Return each line of the records below that contains the string "width". Case counts.

Text and item location entries:
++++++++++
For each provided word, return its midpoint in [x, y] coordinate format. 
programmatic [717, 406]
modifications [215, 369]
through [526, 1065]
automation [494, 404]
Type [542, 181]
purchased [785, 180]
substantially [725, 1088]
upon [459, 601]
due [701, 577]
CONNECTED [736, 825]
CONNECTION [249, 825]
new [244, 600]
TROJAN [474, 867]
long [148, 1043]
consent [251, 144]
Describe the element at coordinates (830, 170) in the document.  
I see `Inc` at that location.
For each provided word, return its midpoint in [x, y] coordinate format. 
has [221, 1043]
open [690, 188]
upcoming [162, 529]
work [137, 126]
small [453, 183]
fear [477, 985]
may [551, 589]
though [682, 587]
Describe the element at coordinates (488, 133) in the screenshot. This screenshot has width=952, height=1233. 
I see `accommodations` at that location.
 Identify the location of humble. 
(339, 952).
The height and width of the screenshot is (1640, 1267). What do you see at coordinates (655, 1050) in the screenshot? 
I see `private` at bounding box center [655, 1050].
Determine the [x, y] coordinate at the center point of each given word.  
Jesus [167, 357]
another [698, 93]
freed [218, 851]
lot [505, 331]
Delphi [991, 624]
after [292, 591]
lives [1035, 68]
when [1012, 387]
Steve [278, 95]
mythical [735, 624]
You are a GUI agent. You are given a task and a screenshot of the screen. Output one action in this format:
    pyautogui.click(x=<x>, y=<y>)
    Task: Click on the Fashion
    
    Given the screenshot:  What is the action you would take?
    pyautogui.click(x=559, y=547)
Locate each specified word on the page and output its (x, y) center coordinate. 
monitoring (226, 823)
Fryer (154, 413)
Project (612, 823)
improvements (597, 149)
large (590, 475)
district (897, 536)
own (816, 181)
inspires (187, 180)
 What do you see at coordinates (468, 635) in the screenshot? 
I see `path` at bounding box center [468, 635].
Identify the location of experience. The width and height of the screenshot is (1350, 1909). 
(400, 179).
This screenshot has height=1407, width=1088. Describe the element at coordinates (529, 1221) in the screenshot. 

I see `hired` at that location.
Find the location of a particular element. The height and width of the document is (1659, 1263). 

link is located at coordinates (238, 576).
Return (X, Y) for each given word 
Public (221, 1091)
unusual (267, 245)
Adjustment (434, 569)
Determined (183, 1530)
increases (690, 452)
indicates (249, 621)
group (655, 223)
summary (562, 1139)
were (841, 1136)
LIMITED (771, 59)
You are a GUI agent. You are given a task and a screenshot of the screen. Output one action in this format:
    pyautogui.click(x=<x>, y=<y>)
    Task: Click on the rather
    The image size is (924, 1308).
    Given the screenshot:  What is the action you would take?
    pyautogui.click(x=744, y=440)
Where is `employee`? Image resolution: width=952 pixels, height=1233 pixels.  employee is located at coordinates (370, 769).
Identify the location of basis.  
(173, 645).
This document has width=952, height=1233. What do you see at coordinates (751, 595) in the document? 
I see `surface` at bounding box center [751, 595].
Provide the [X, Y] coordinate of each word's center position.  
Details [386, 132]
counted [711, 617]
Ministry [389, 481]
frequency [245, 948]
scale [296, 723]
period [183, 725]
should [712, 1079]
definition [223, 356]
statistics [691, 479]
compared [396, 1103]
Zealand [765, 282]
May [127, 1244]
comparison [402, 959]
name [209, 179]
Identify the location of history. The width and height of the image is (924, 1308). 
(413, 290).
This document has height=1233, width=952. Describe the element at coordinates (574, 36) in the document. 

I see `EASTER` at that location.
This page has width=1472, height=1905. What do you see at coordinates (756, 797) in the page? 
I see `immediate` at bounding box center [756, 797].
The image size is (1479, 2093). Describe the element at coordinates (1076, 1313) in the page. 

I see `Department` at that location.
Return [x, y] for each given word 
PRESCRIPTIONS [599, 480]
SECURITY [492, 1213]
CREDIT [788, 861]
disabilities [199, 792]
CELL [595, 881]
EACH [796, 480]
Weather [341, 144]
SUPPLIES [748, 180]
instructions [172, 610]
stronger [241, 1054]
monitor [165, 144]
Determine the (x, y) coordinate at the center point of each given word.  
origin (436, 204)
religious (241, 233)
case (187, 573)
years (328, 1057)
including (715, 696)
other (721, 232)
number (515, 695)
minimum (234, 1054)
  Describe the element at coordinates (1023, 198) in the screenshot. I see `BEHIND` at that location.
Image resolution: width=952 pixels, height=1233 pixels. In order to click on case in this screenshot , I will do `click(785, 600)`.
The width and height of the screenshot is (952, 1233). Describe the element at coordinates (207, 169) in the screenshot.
++++++++++
Task result:
Describe the element at coordinates (488, 133) in the screenshot. This screenshot has width=952, height=1233. 
The height and width of the screenshot is (1640, 1267). What do you see at coordinates (655, 1050) in the screenshot? 
Identify the location of experience. The width and height of the screenshot is (1350, 1909). 
This screenshot has height=1407, width=1088. Describe the element at coordinates (529, 1221) in the screenshot. 
Find the location of a particular element. The height and width of the document is (1659, 1263). 
Where is `employee`? Image resolution: width=952 pixels, height=1233 pixels.  employee is located at coordinates (370, 769).
This document has width=952, height=1233. What do you see at coordinates (751, 595) in the document? 
Identify the location of history. The width and height of the image is (924, 1308). 
This document has height=1233, width=952. Describe the element at coordinates (574, 36) in the document. 
This page has width=1472, height=1905. What do you see at coordinates (756, 797) in the page? 
Image resolution: width=952 pixels, height=1233 pixels. In order to click on case in this screenshot , I will do `click(785, 600)`.
The width and height of the screenshot is (952, 1233). Describe the element at coordinates (207, 169) in the screenshot.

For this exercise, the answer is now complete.